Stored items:

- - - - -

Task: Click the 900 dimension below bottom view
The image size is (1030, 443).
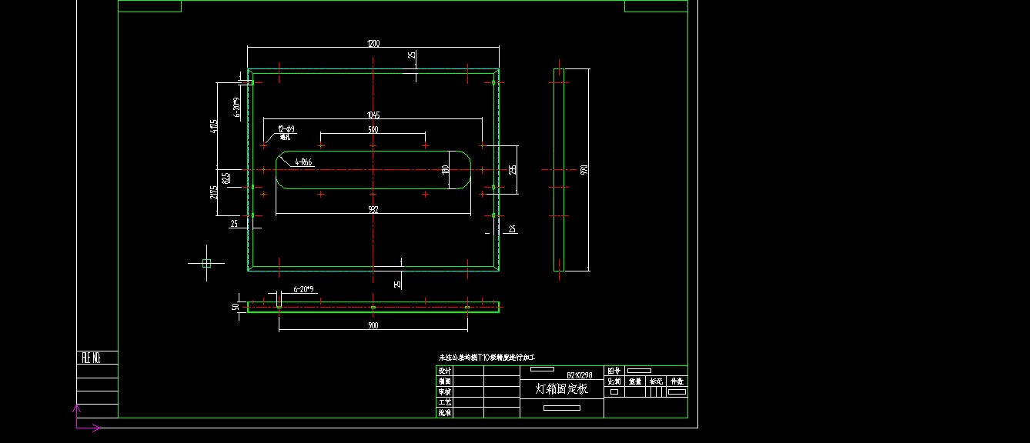Action: [x=373, y=325]
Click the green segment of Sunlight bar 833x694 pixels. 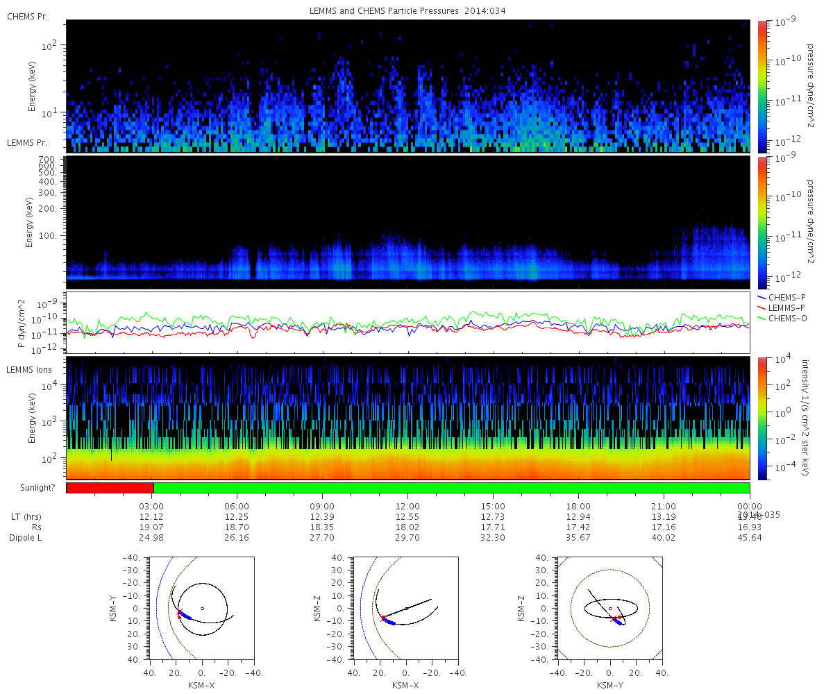tap(451, 488)
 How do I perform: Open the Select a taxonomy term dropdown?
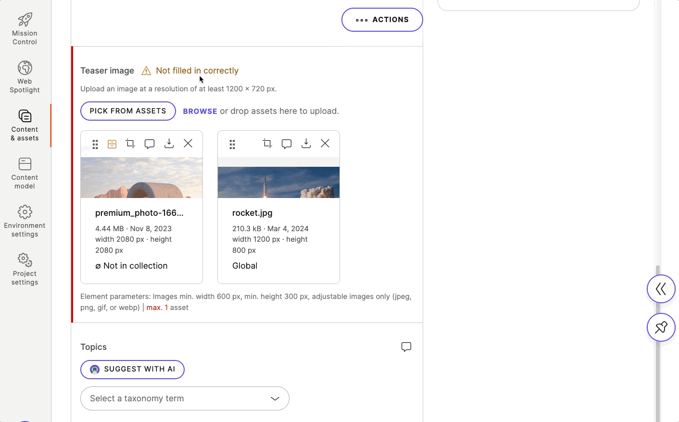(185, 398)
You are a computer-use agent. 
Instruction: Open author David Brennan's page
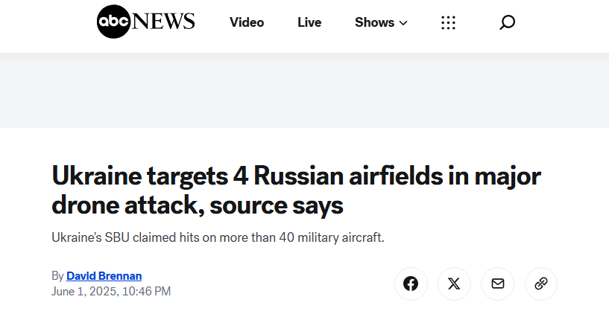[x=104, y=276]
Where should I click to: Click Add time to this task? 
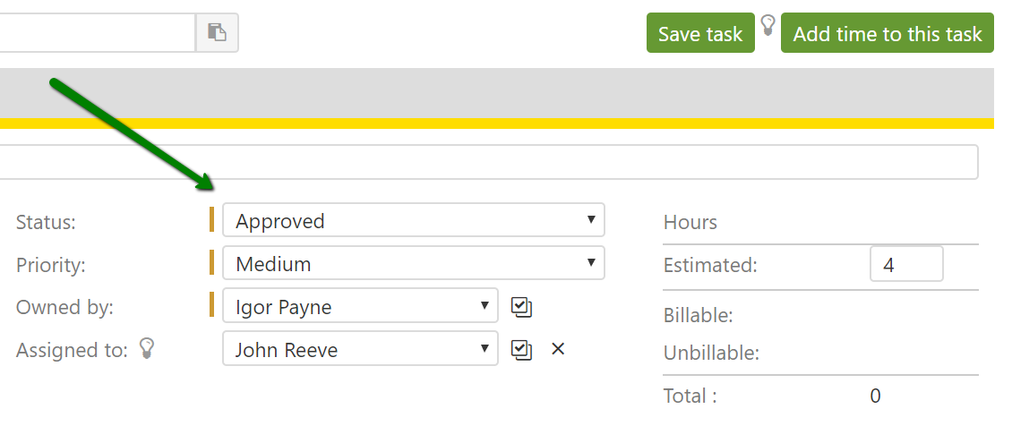click(x=887, y=33)
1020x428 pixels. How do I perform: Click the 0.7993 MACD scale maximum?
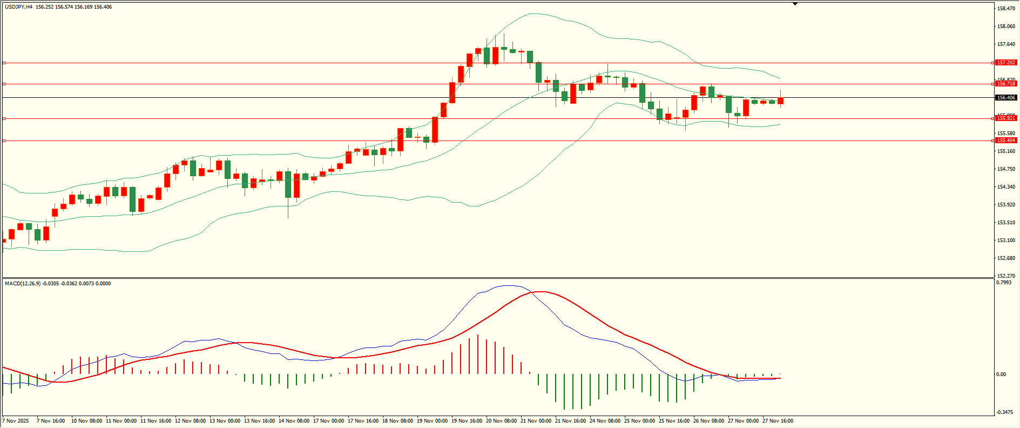click(1004, 283)
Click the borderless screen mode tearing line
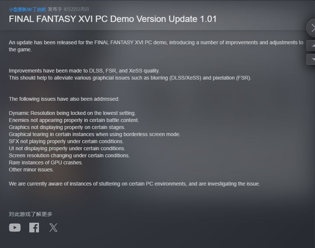315x248 pixels. pyautogui.click(x=95, y=134)
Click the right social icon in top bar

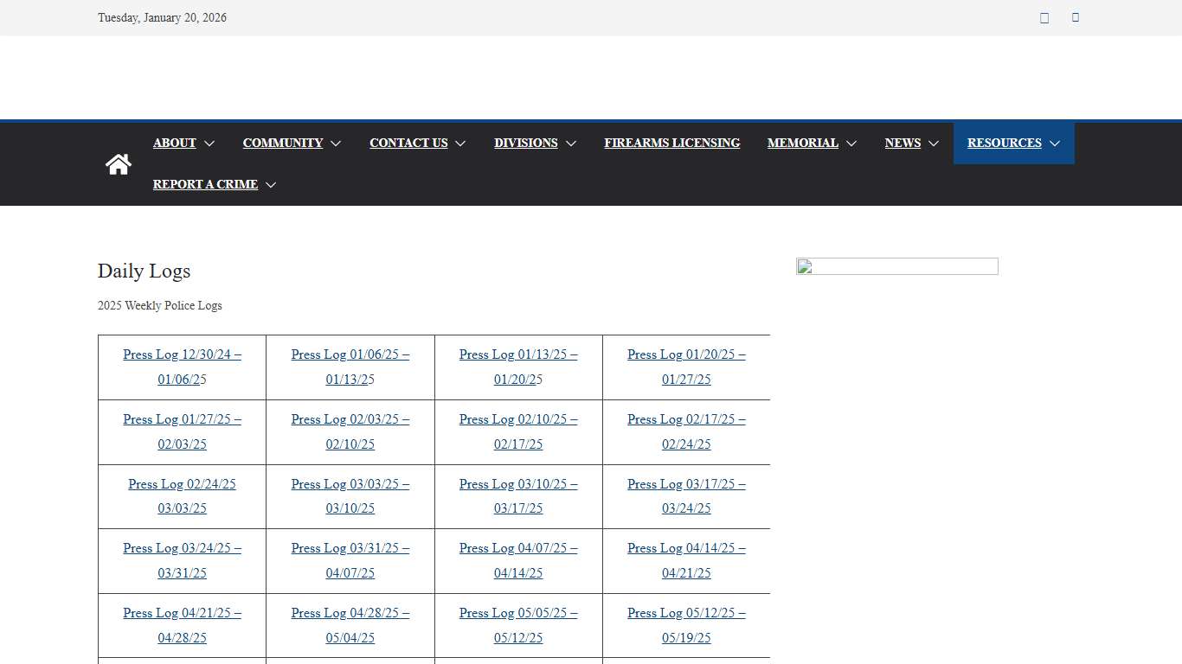click(x=1076, y=17)
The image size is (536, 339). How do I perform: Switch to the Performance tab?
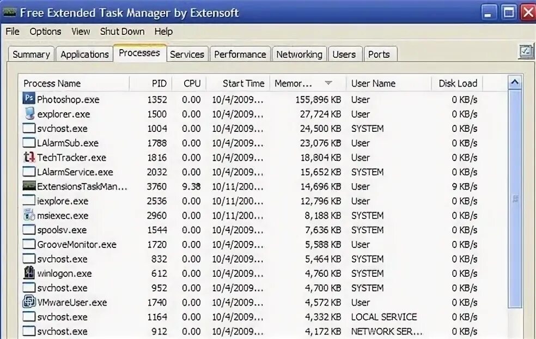pos(240,55)
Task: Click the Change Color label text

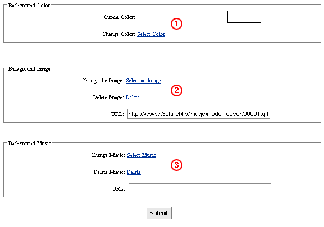Action: [118, 34]
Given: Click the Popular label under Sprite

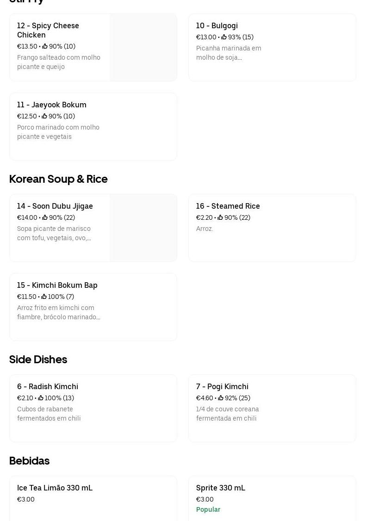Looking at the screenshot, I should tap(208, 509).
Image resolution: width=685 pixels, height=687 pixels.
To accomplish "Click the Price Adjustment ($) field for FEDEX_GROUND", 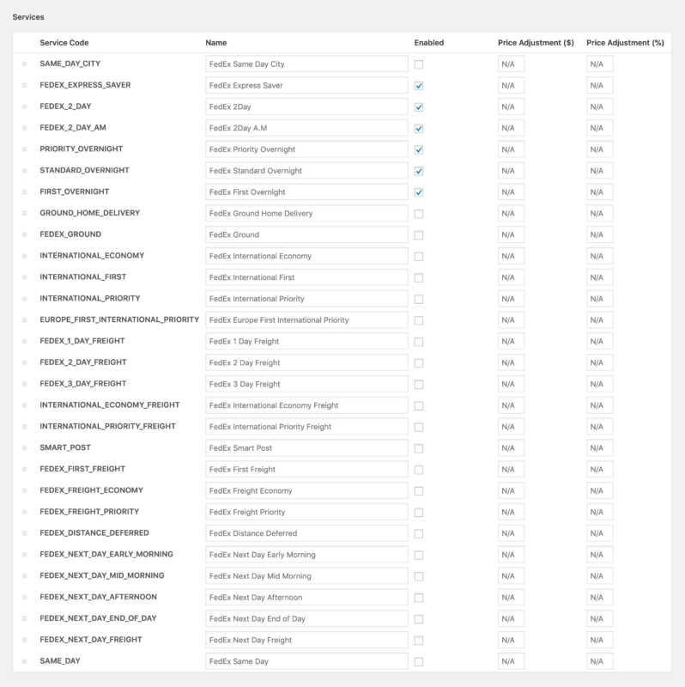I will pyautogui.click(x=512, y=234).
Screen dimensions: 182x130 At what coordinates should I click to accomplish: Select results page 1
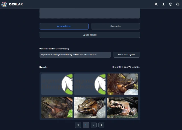(x=86, y=125)
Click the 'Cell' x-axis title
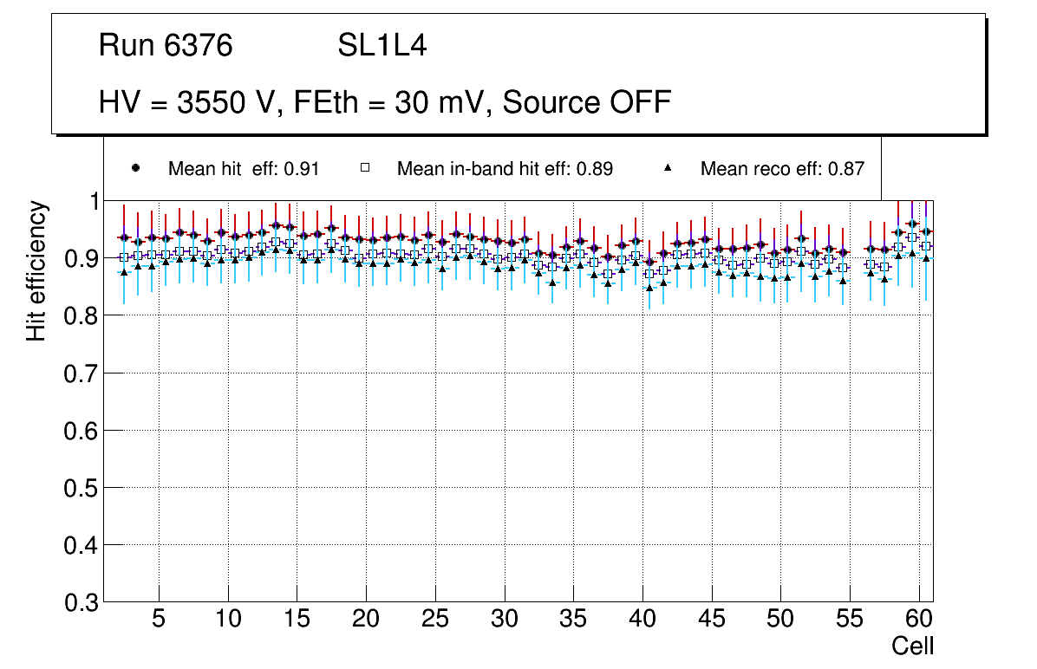This screenshot has width=1037, height=669. click(x=913, y=646)
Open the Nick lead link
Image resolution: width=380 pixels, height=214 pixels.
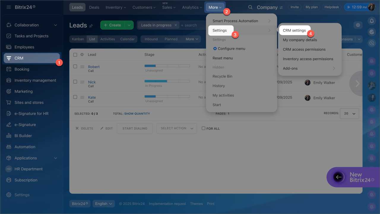coord(92,82)

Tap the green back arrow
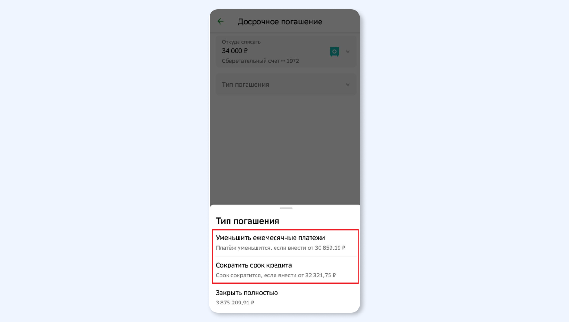pos(220,22)
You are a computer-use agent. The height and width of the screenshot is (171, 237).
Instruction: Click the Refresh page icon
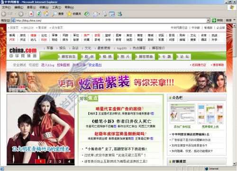pos(39,14)
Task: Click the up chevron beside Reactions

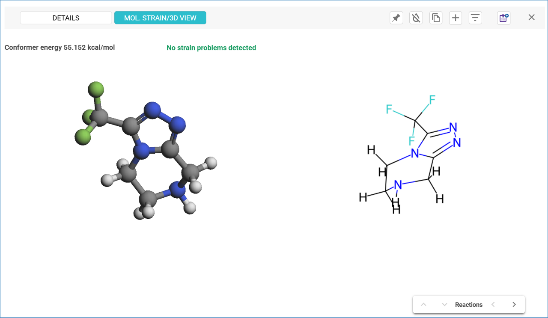Action: pyautogui.click(x=424, y=305)
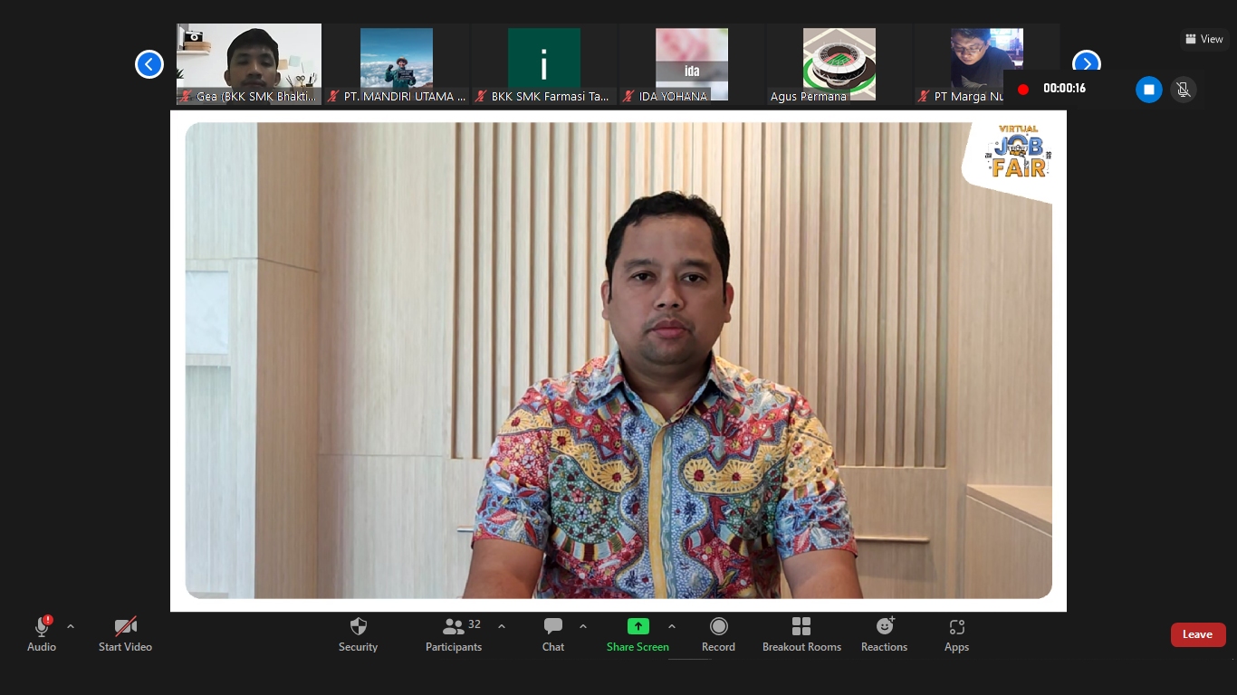Open the Reactions menu

point(884,633)
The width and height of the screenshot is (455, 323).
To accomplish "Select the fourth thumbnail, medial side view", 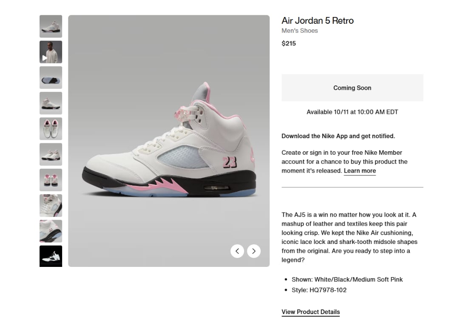I will tap(51, 103).
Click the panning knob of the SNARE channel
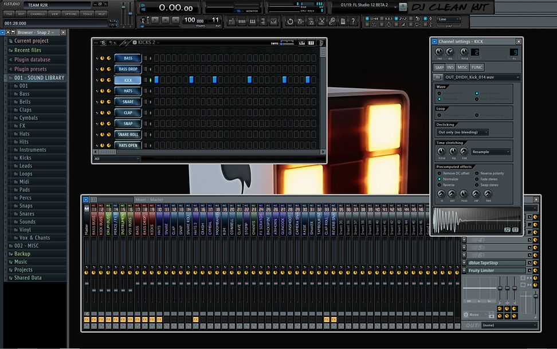Screen dimensions: 557x349 [102, 102]
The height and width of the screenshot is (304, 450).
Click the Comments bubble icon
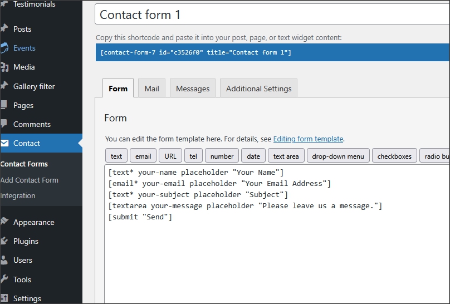click(x=4, y=124)
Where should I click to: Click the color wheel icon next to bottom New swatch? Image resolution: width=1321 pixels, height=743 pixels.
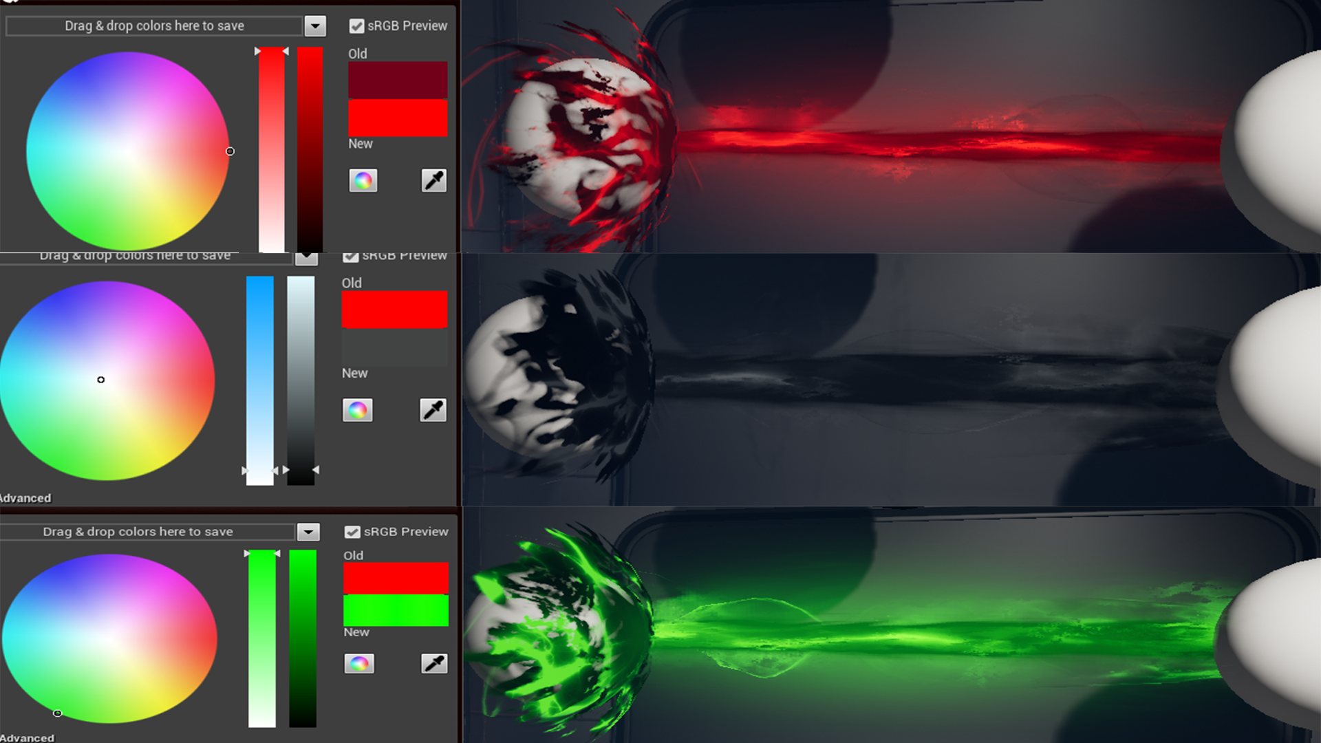tap(359, 664)
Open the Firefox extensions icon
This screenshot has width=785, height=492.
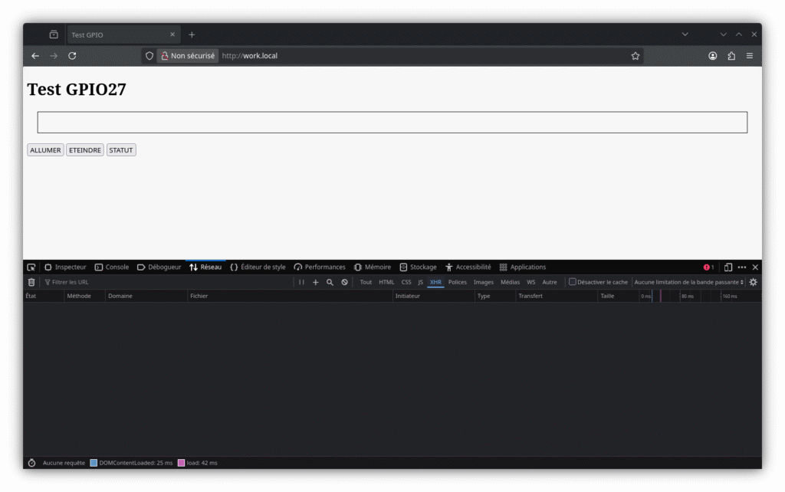(731, 56)
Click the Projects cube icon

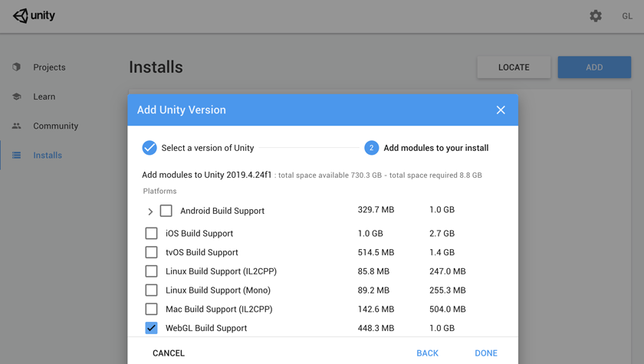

- - - - -

* **EXERCISE DESCRIPTION**: The lines to copy begin with the one containing "Open the Firefox extensions icon" and end with the last line of the entries above; copy them exactly, minus the pictures.

* **RESPONSE TO THIS EXERCISE**:
Open the Firefox extensions icon
This screenshot has width=785, height=492.
(731, 56)
Click the Projects cube icon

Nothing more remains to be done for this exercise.